Nonlinear Observers Design for Vision-Aided Inertial Navigation Systems

TL;DR

This paper introduces a nonlinear observer for vision-aided inertial navigation that guarantees almost global stability and effectively handles intermittent measurements, demonstrated through simulations and experiments.

Contribution

It presents a novel nonlinear observer on SO(3)×R^{15} with stability guarantees and a hybrid version for practical measurement intermittency.

Findings

Guarantees almost global asymptotic stability.

Provides a hybrid observer for intermittent measurements.

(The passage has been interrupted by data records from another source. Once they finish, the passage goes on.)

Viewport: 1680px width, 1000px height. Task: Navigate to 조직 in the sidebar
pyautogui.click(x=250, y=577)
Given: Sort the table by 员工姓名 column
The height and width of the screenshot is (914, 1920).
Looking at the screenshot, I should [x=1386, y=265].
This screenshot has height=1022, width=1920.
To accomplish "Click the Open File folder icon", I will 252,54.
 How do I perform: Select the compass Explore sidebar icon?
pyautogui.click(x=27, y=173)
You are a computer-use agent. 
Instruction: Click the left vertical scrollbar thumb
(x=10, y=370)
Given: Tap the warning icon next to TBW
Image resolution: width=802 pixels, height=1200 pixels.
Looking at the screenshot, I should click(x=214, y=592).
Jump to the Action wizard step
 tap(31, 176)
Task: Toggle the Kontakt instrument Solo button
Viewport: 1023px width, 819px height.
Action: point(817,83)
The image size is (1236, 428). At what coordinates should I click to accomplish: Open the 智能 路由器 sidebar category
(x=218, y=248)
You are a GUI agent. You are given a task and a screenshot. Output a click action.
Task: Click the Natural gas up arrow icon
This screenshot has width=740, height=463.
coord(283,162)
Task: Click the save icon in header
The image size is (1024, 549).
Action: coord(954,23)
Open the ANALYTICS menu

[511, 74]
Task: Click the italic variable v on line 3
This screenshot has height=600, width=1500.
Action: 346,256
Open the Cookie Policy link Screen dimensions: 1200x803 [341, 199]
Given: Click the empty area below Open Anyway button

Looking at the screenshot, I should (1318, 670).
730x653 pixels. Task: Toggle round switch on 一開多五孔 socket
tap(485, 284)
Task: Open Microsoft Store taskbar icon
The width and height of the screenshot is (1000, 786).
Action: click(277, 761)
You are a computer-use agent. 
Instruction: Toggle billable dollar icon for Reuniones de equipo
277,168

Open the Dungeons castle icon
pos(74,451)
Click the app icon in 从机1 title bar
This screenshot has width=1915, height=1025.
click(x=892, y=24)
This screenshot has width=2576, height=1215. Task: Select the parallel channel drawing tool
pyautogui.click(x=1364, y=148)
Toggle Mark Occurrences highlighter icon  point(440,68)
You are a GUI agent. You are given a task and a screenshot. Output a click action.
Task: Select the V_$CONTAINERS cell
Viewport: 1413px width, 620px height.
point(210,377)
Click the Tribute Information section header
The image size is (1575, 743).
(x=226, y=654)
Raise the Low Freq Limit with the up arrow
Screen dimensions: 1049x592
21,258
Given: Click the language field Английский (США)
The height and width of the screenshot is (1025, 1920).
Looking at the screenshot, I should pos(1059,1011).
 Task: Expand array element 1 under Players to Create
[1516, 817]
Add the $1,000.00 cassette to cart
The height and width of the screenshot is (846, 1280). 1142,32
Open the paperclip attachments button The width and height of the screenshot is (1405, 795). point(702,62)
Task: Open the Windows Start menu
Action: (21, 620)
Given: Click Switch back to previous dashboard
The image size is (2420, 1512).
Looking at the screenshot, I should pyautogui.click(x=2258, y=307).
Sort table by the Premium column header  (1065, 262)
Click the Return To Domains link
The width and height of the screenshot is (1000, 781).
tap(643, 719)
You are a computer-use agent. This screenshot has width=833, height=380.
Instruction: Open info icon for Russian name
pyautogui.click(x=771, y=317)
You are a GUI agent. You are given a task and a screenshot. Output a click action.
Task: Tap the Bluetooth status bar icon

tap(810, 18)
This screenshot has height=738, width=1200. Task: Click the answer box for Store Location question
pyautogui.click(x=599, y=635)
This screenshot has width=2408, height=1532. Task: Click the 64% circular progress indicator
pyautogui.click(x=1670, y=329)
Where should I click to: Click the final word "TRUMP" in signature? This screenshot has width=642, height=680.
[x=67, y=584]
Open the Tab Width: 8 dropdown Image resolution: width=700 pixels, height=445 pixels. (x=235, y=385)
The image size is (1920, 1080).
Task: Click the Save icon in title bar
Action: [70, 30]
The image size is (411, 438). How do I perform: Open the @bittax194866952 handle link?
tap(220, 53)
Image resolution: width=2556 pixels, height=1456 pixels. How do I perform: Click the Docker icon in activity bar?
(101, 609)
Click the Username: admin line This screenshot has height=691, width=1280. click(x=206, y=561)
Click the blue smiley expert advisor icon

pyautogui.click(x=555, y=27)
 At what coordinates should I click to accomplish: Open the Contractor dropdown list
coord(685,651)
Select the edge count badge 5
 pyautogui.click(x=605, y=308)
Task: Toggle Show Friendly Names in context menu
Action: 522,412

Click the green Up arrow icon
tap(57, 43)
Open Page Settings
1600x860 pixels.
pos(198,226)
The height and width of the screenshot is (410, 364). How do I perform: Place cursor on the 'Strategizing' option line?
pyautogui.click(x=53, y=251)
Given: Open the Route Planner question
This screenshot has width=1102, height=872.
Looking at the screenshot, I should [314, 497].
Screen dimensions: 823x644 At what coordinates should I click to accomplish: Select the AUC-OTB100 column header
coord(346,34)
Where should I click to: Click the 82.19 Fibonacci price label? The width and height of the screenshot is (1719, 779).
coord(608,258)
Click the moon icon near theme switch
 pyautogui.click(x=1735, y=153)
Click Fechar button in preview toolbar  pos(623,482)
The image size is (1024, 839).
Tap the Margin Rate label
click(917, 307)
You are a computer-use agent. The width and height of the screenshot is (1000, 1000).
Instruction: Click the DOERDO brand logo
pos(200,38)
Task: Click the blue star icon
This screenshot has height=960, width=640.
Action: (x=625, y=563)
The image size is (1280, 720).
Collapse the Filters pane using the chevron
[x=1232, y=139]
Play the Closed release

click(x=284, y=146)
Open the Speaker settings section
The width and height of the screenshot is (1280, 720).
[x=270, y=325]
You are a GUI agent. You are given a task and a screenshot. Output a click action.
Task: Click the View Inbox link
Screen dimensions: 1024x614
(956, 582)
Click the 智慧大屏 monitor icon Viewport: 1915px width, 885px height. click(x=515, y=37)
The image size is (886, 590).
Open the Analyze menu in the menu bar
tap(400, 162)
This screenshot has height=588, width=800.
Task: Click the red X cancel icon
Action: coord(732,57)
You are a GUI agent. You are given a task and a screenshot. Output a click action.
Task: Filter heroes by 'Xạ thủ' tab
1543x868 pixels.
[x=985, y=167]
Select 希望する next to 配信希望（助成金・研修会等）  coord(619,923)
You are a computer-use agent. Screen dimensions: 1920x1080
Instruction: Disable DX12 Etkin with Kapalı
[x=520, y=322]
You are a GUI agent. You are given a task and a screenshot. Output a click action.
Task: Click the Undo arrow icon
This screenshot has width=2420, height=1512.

Validated through simulations and real experiments.

Abstract

This paper deals with the simultaneous estimation of the attitude, position and linear velocity for vision-aided inertial navigation systems. We propose a nonlinear observer on $SO(3)\times \mathbb{R}^{15}$ relying on body-frame acceleration, angular velocity and (stereo or monocular) bearing measurements of some landmarks that are constant and known in the inertial frame. Unlike the existing local Kalman-type observers, our proposed nonlinear observer guarantees almost global asymptotic stability and local exponential stability. A detailed uniform observability analysis has been conducted and sufficient conditions are derived. Moreover, a hybrid version of the proposed observer is provided to handle the intermittent nature of the measurements in practical applications. Simulation and experimental results are provided to illustrate the effectiveness of the proposed state observer.